With the choice for these two parties, the Finns make a striking move to the right. In total, two-thirds of voters voted for a right-wing party, one-third for a left-wing one, says professor of political history Juhana Aunesluoma of the University of Helsinki. “Never before has that relationship been so skewed.”
Orpo’s NCP has become the largest right-wing party. Ideologically, it fits in with the liberal-conservative tradition: the government should not make itself too big, let the market do its job. His priority, he said Sunday evening during his victory speech, is to „fix”.
Under the leadership of Marin, who sees a major role for the government as a social democrat, the national debt has risen sharply, to 73 percent of GDP. By way of comparison: in the Netherlands this percentage is less than 50 percent. Surprisingly, Orpo has succeeded in making this rock solid theme, the national debt, the most important election theme.
Also surprising: he managed to appeal to many Finns with a usually not very popular political story. In order to get those public finances healthy again, cutbacks are inevitable, he argued. He wants to cut the classic pillars of the welfare state, such as unemployment benefits. In total, Orpo wants to save 6 billion, Tuesday morning he already warned that “difficult times and tough decisions” await. Marin wanted to avoid austerity and rather reform the tax system.
coalitions
Petteri Orpo grew up in the village of Vuorenmaa in southern Finland, the son of two schoolteachers. He writes that he has only positive memories of his childhood, with two older sisters at home and a lot of scouting and fishing on his personal website. After his military service, he went to study economics at the university in Turku, in the southwestern tip of Finland.
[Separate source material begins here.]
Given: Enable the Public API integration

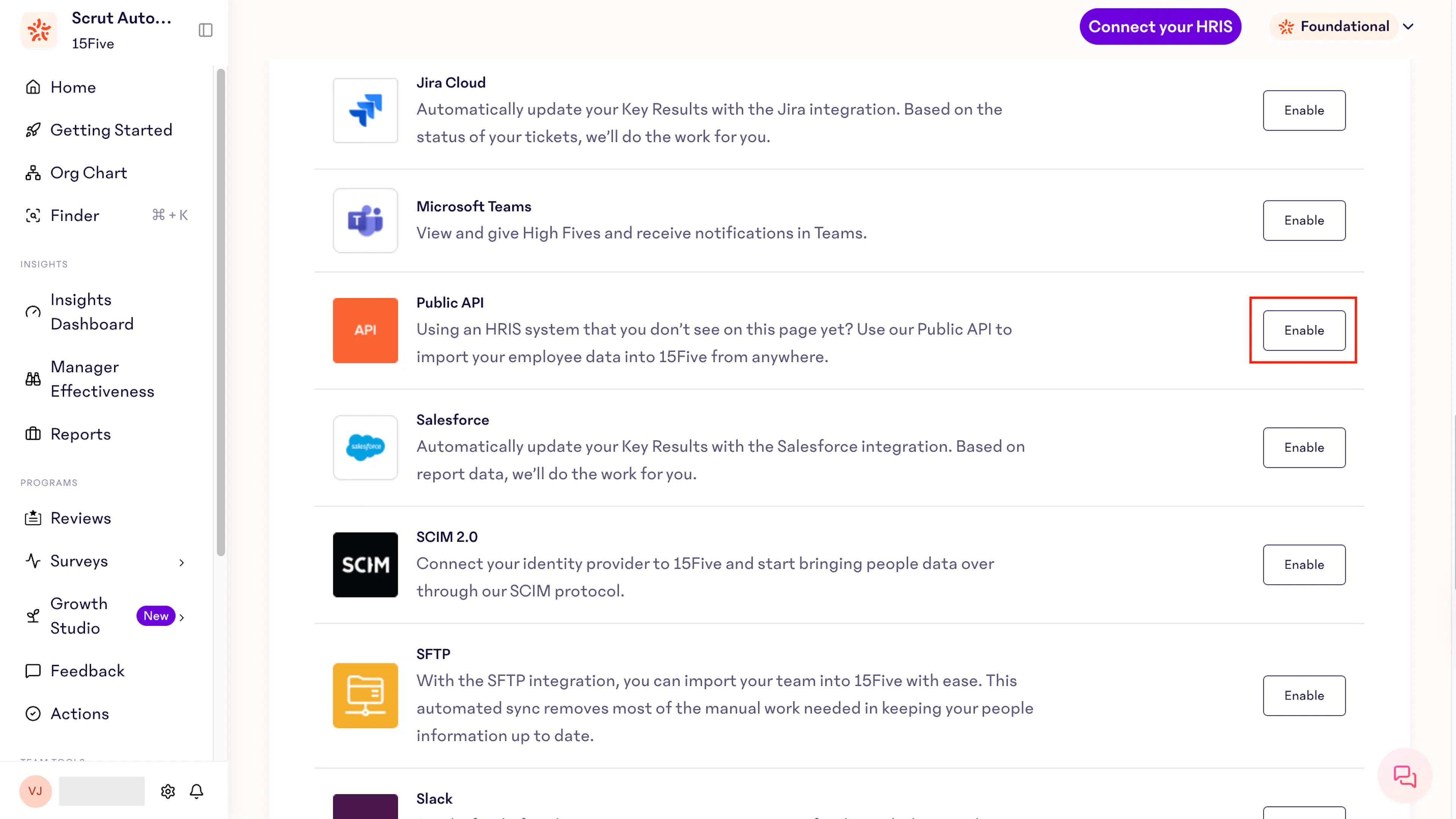Looking at the screenshot, I should (1304, 330).

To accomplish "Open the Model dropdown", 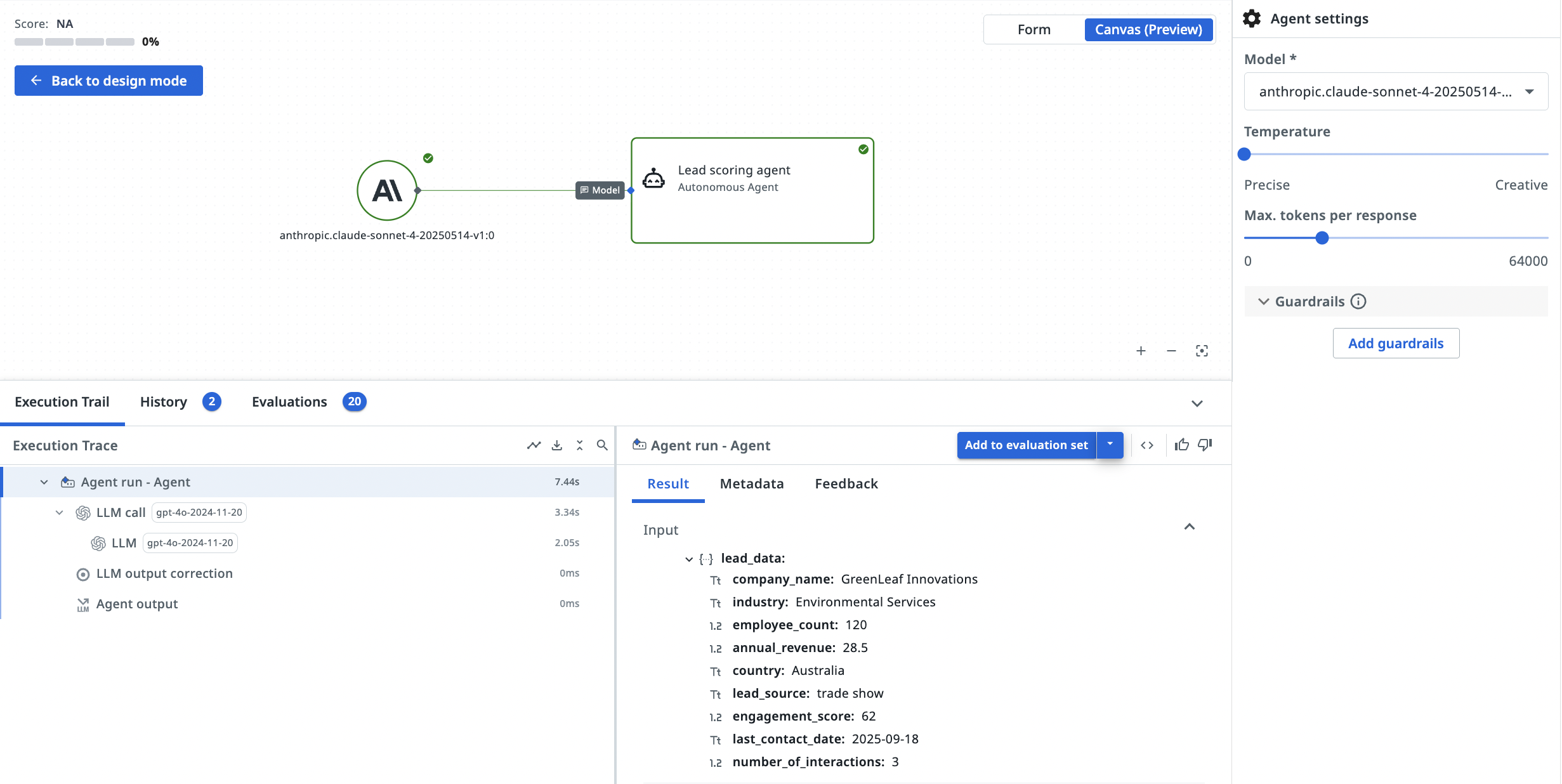I will (1395, 92).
Now in Orpo, father of two teenage children, who has been politically active for 25 years. After several positions in the National Coalition Party, he was elected to the Finnish Parliament in 2007. From 2014 he held various ministerial positions. Now Orpo may hold the highest political office, if he manages to form a coalition.
He has roughly two options, outlines professor Aunesluoma. On the right, with the radical right Finn Party, or on the left, with Marin’s social democrats. If he can continue with one of these two parties, he will also need one or more smaller parties, although some of them have already excluded the Finns. Aunesluoma does not dare to predict which of these combinations is the most promising, both bring their own difficulties.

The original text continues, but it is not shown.